NEW BLOOD: In line with its ongoing commitment to champion young talent, Soho boutique Machine-A hosted a showcase to open London Fashion Week Men’s and shine the spotlight on the most exciting fashion graduates.

The work on display was part of a long project spearheaded by Stavros Karelis, co-owner and buying director at Machine-A, alongside the Central Saint Martins’ media platform One Granary, and its fashion education platform Void.

Earlier this year, Karelis curated an exhibition for Void that traveled to New York, Paris and Copenhagen’s International Fashion Fair to showcase the works of some of the most promising design students, who graduated from schools such as Parsons The New School in New York, Central Saint Martins in London and the Fashion Academy in Antwerp.

Five of the graduates went on to work with Machine-A on producing their first commercial collections for the retailer.

“We are showcasing the graduates that have been selected throughout the year and who we believe are going to do very well in the future. They all have very promising talent,” said Karelis of the students he chose for the project, who include Bianca Saunders, Eftychia Karamolegkou, Arnar Már Jónsson, T/Sehne and Camilla Damkjaer. “The idea was to offer them exposure in an international sense, introduce them to buyers from across the world and give them a first-hand experience on how to sell a collection.”
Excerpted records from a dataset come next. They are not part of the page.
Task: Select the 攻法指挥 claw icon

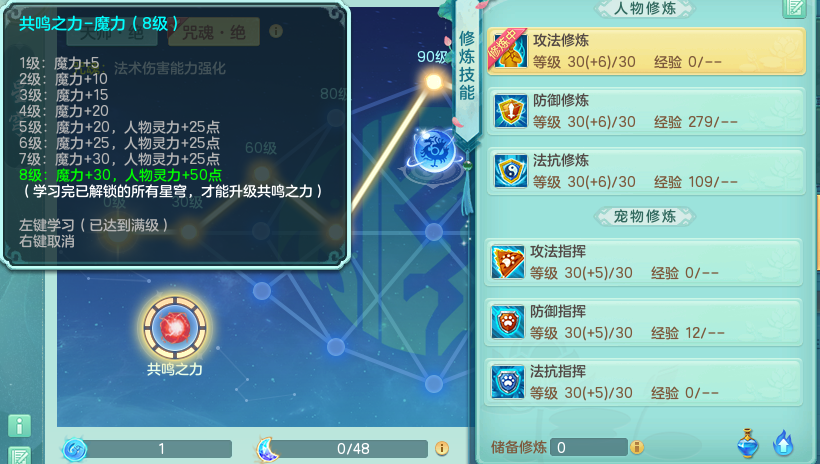Action: [507, 262]
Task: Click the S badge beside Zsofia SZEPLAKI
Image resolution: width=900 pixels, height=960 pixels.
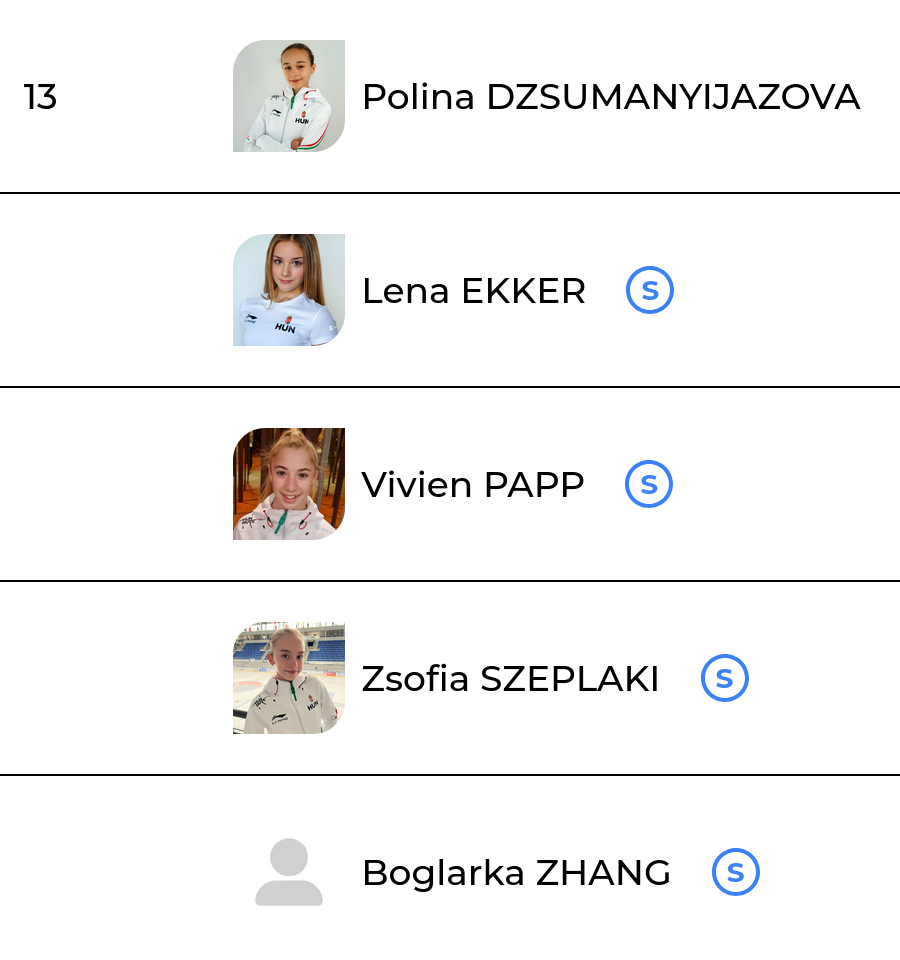Action: tap(725, 679)
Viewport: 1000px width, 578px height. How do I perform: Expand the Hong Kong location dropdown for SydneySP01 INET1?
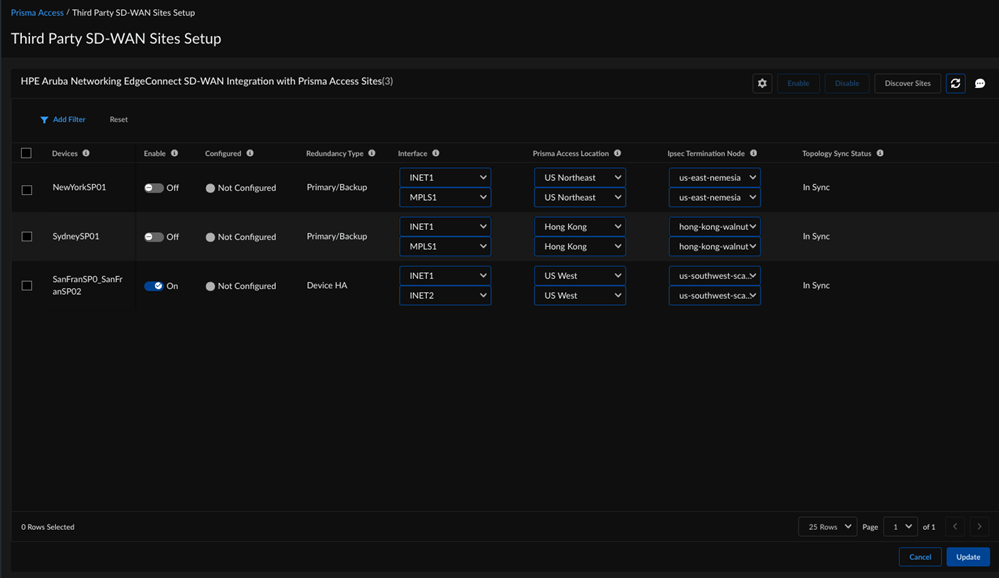tap(579, 227)
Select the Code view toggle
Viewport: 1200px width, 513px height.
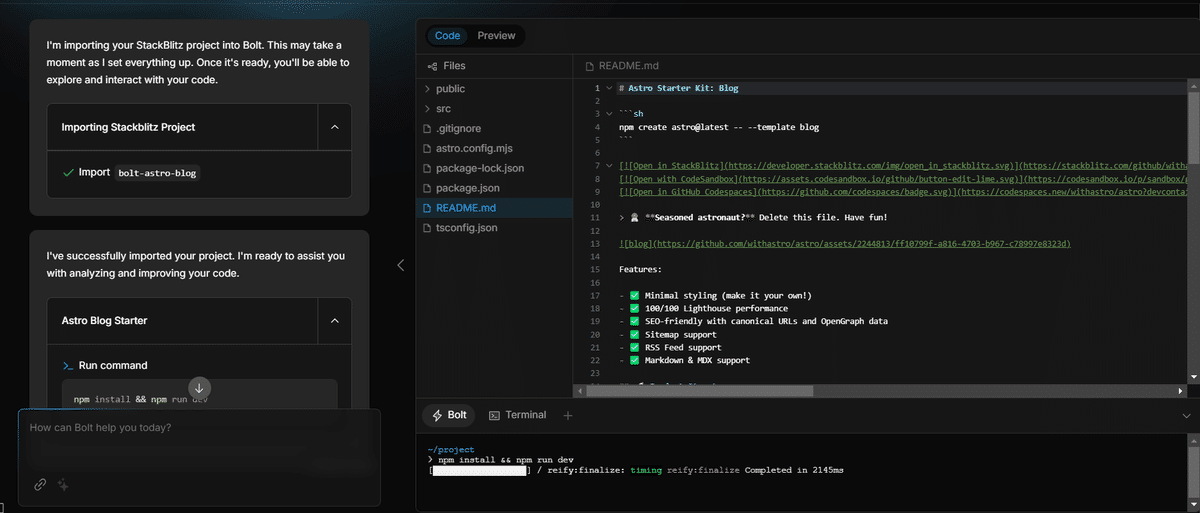(x=447, y=36)
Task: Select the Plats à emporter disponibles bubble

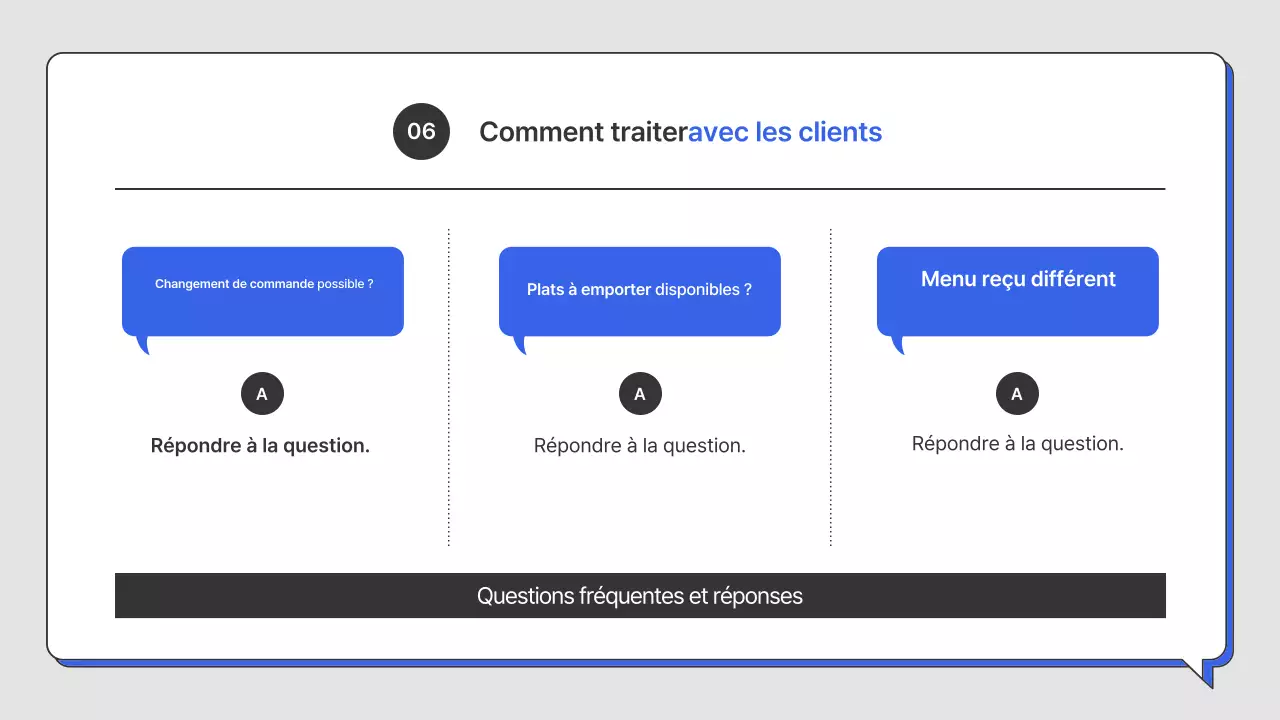Action: (x=640, y=290)
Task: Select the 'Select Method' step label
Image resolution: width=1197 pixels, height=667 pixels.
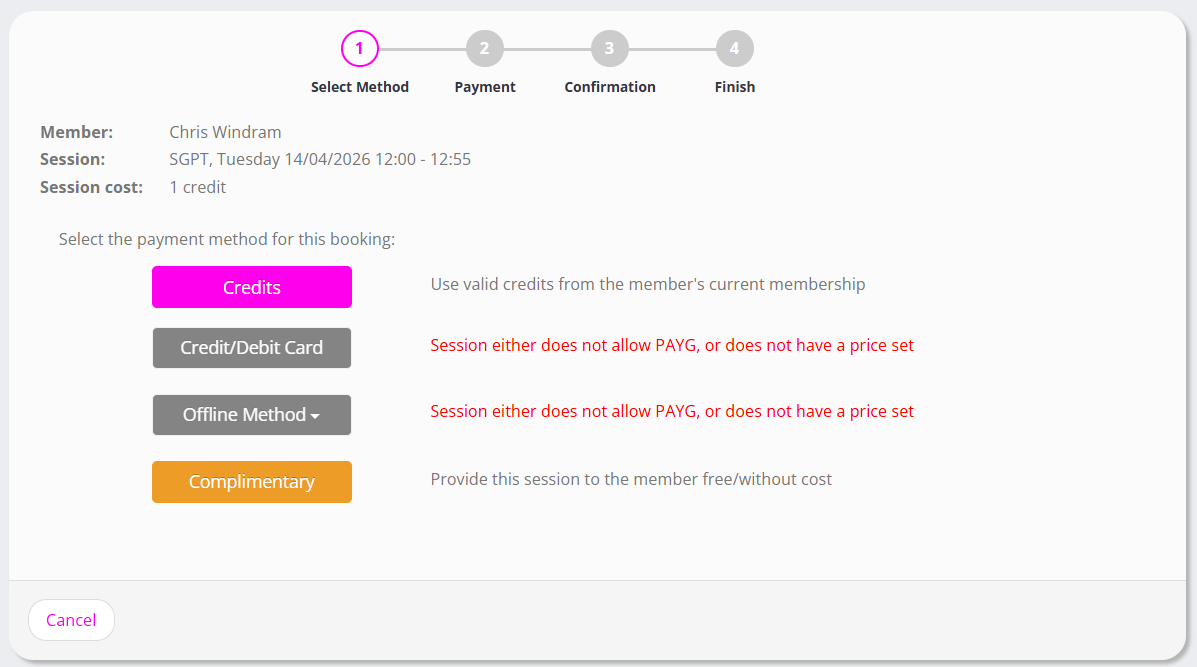Action: 360,87

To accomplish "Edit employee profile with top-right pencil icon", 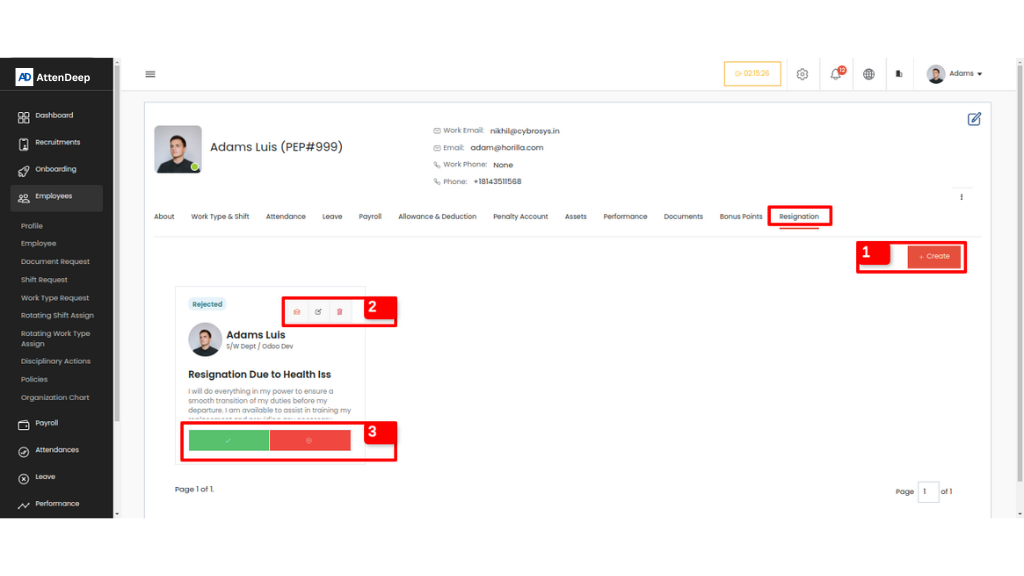I will coord(974,119).
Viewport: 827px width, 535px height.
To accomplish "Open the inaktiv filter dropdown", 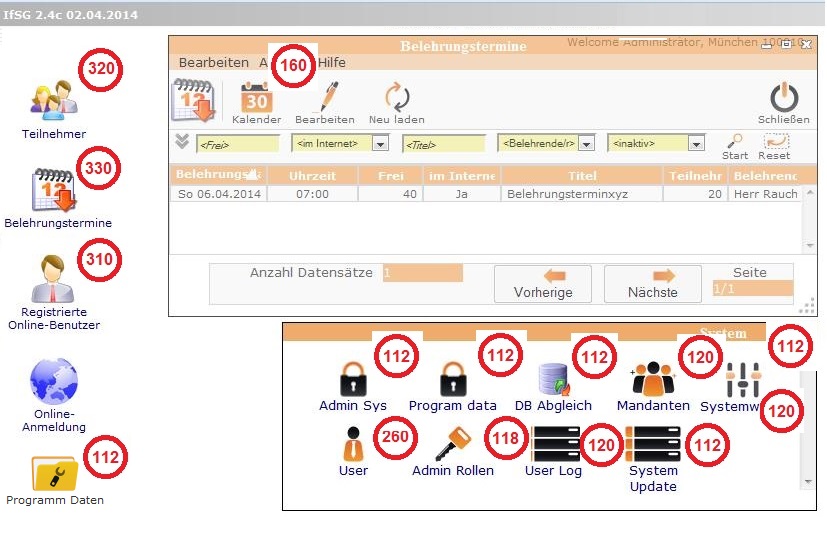I will point(696,144).
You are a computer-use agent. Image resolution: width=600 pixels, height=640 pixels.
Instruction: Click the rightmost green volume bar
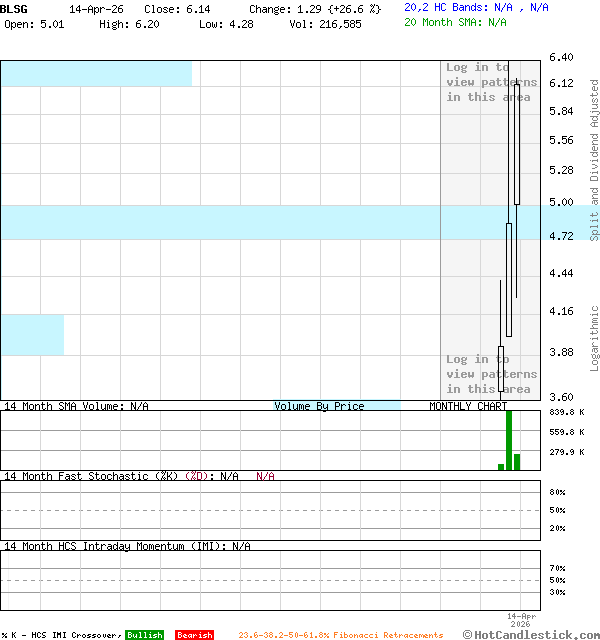[517, 461]
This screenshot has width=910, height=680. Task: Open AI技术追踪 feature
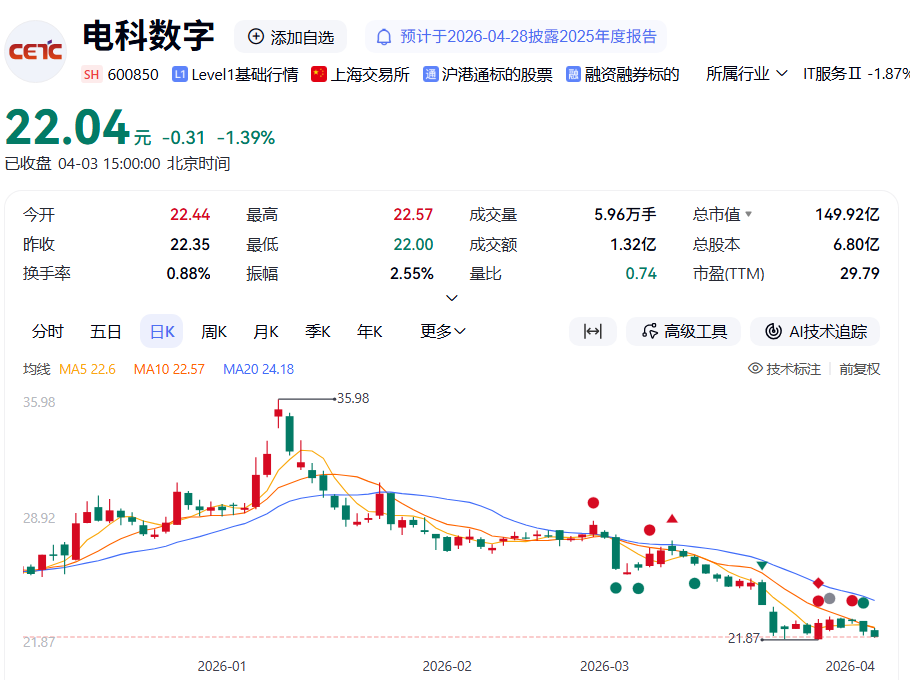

Karamolegkou, a Greek-born London-based designer, stands out for her innovative approach to tailoring where she incorporates two-dimensional, origami-like structures to rework relaxed women’s suits.

Saunders, also a recent addition to the British Fashion Council’s Newgen scheme, is best known for experimenting with volume and oversized structures, while Damkjaer focuses on producing abstract prints and incorporating wiring into her pieces in order for the wearer to be able to manipulate its structure.

T/Sehne’s Stephen Piel is known for reworking classic men’s tailoring silhouettes by splicing them or playing with proportion, while Jónsson, an Icelandic brand, is building his aesthetic around more tribal references.